Rome: Oil at $117 a barrel has left energy producers and consumers in rare agreement there is little they can do for now to prevent prices rising higher still.

Oil hit the latest in a series of records on Friday after a rebel attack in Nigeria added to supply concerns and offset the impact of a US-led economic slowdown, which has begun to eat into energy demand.

"There is a possibility of still going higher," Shokri Ghanem, Libya's top oil official, said on his arrival in Rome for talks between producer and consumer countries.

Top fuel burner the United States has led the calls for more oil to try to calm prices, but OPEC's biggest producer Saudi Arabia has dismissed this as political rhetoric.

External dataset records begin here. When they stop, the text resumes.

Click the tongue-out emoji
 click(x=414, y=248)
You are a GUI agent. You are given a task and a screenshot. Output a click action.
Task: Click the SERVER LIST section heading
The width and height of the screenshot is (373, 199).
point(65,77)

"Today there is no reason to jump up and down and say 'we will supply more crude' - because that request from consuming countries is probably politically-driven rather than a fundamental requirement," Saudi Arabian Oil Minister Ali al Naimi said in an interview with industry newsletter Petroleum Argus.

The Organization of the Petroleum Exporting Countries (OPEC) has repeatedly said it will not use the International Energy Forum (IEF) in Rome as the occasion to revise its output policy.

"There will be friendly talks as usual when we see each other," said Ghanem. "There are no plans for an official meeting."

While nearly all of the 13 OPEC energy ministers will attend the IEF talks from Sunday to Tuesday, the group's president Chakib Khelil of Algeria is staying away, as is US Energy Secretary Sam Bodman, according to aides.

The United States is smarting from the impact of high oil prices and gasoline at more than $3 a gallon has begun to erode demand.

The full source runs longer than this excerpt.